Multi-Label Classification

HiClass supports hierarchical multi-label classification. This means a sample can belong to multiple classes at the same hierarchy level.

On this page, we motivate, explain, and demonstrate how hierarchical multi-label classification is implemented in HiClass.

Motivation

In numerous hierarchical classification problems, it is possible for a sample to be associated with multiple classes at the same level of the hierarchy. This occurs when the classes are not mutually exclusive. For instance, let us consider a problem involving the classification of dog breeds, where we aim to determine a dog’s breed based on available data. Without allowing for multiple paths through the dog breed hierarchy, we would have to assign a single label to each sample, which means we have to choose a single path through the hierarchy, assigning a dog to a single breed. However, this only sometimes reflects reality since a dog can be a mix of multiple breeds. For example, a dog can be a mix of a Dachshund and a Golden Retriever. In such a scenario, we aim to assign both the Dachshund and Golden Retriever labels to the sample, which requires at least two paths through the hierarchy. The following figure illustrates this example.

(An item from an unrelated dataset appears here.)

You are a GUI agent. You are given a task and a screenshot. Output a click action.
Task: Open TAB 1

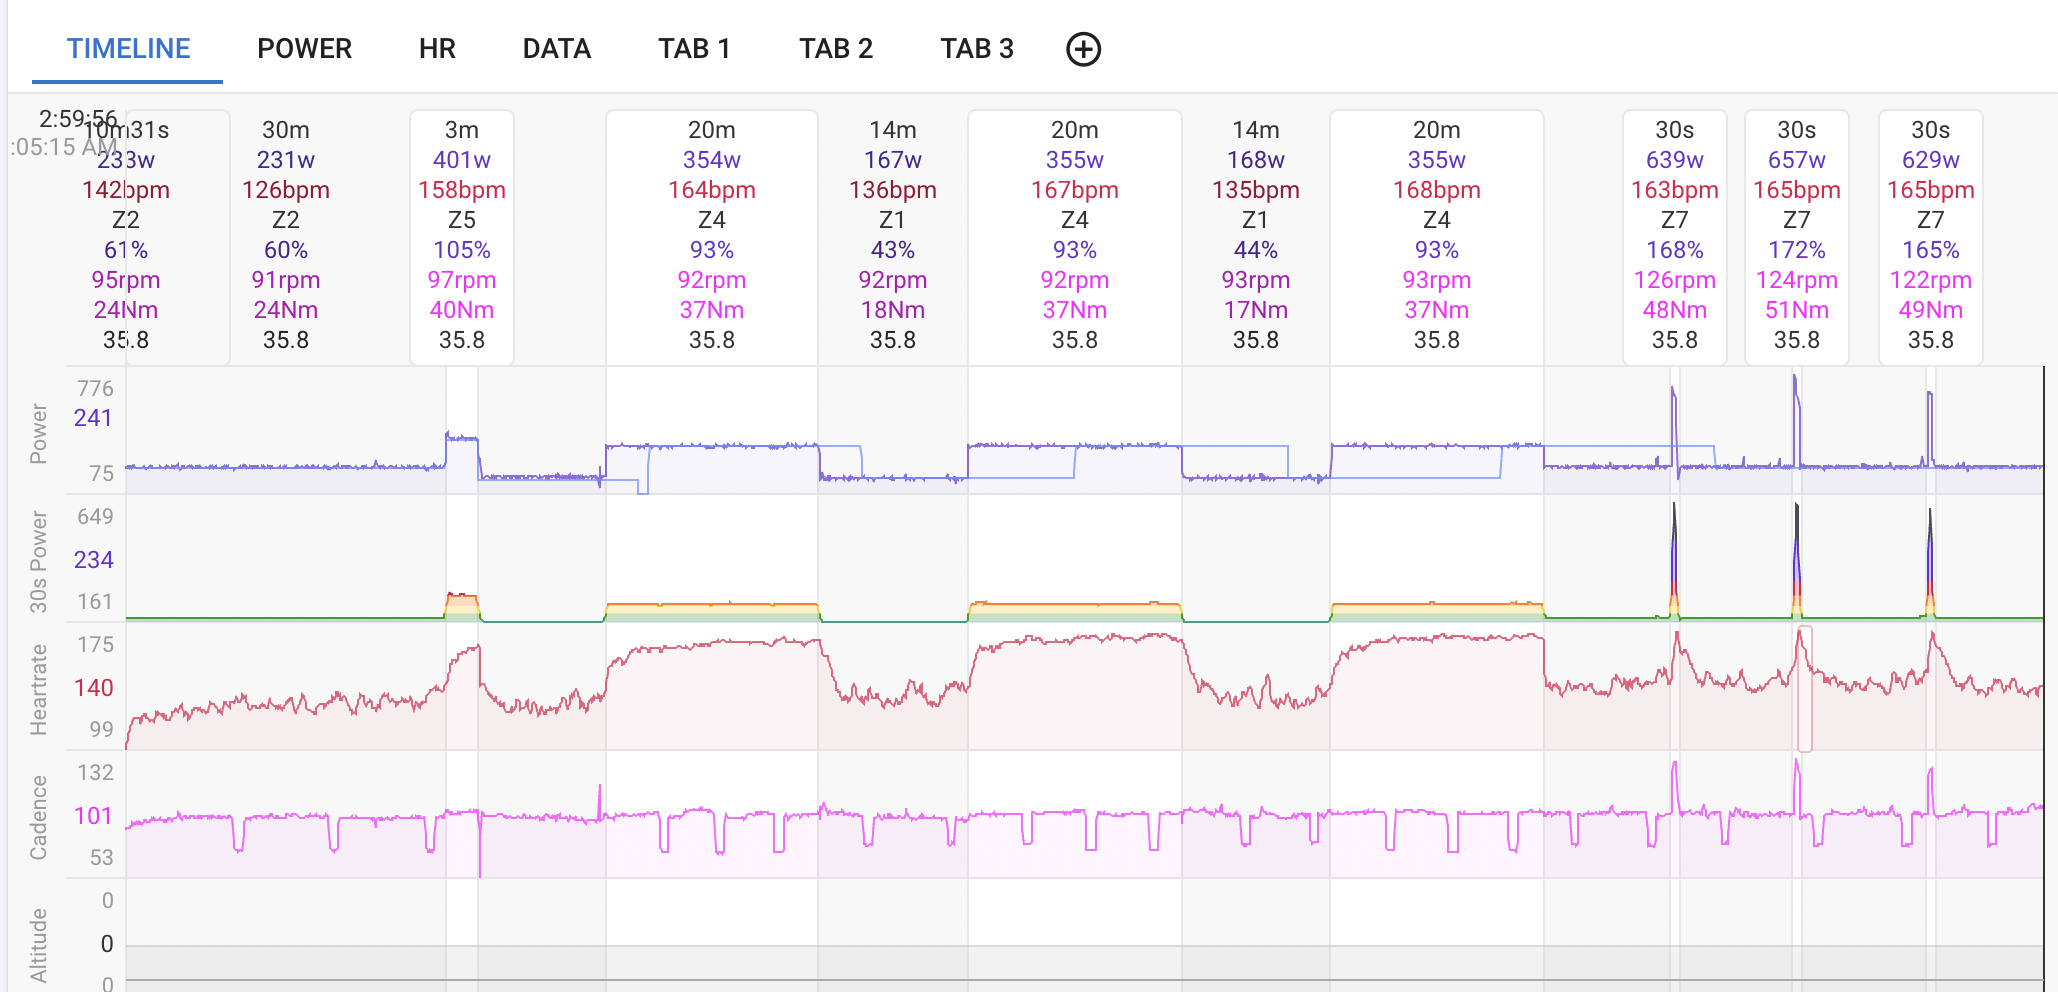[694, 49]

../_images/hc_dog_breed_hierarchy.png — An example image of a dog that is a mix of a Dachshund and a Golden Retriever, thereby requiring multiple paths through the hierarchy for correct classification.

Another multi-label classification example is document classification, in which we aim to classify a document based on its content. The categories are often hierarchical in nature, such as classifying documents into broad topics like “Technology”, “Sports”, and “Politics”, which further have subcategories like “Artificial Intelligence”, “Football”, and “International Relations”. A document can belong to multiple categories, for example, a text that deals with the influence of advancements in AI on International Relations, which can only be correctly classified by multiple paths through the hierarchy.

Background - Classification Terminology

To explain what we mean by hierarchical multi-label classification, we first need to define some terminology.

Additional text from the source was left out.